● **Problem to solve**: From the line that contains "The image size is (812, 526)." down to the final line below, please repeat each line exactly and nothing more, with no pictures.

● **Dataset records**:
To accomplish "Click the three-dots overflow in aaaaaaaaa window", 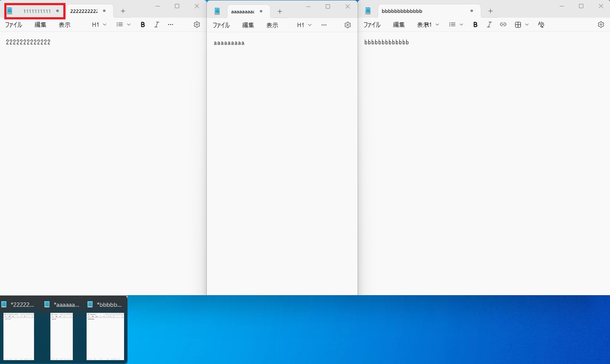I will pyautogui.click(x=324, y=25).
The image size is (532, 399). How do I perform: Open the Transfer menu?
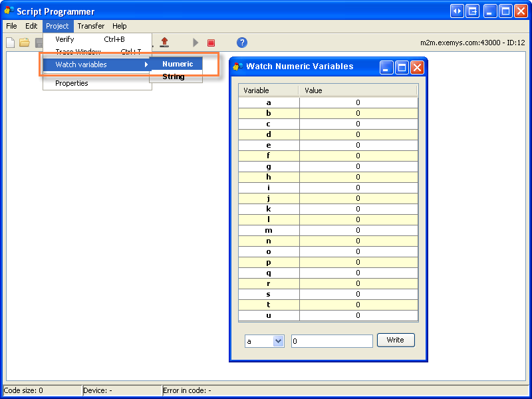tap(90, 26)
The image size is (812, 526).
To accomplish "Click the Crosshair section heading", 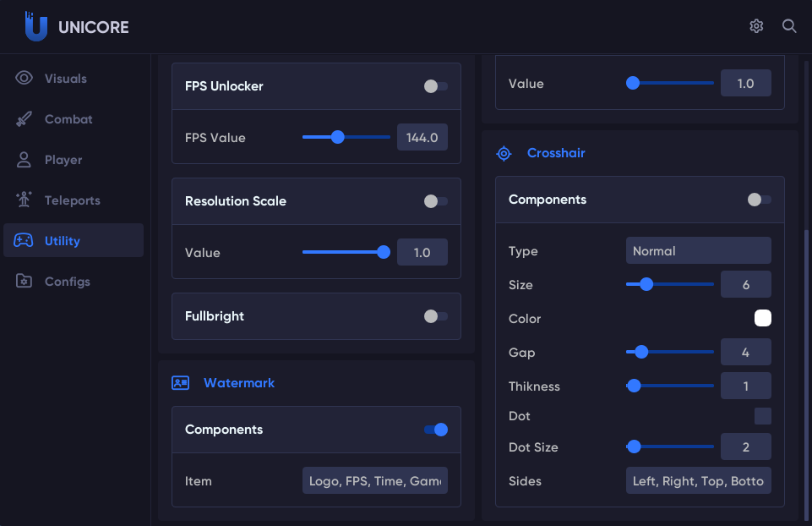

● **Expected answer**:
The image size is (812, 526).
To accomplish "Click the Crosshair section heading", 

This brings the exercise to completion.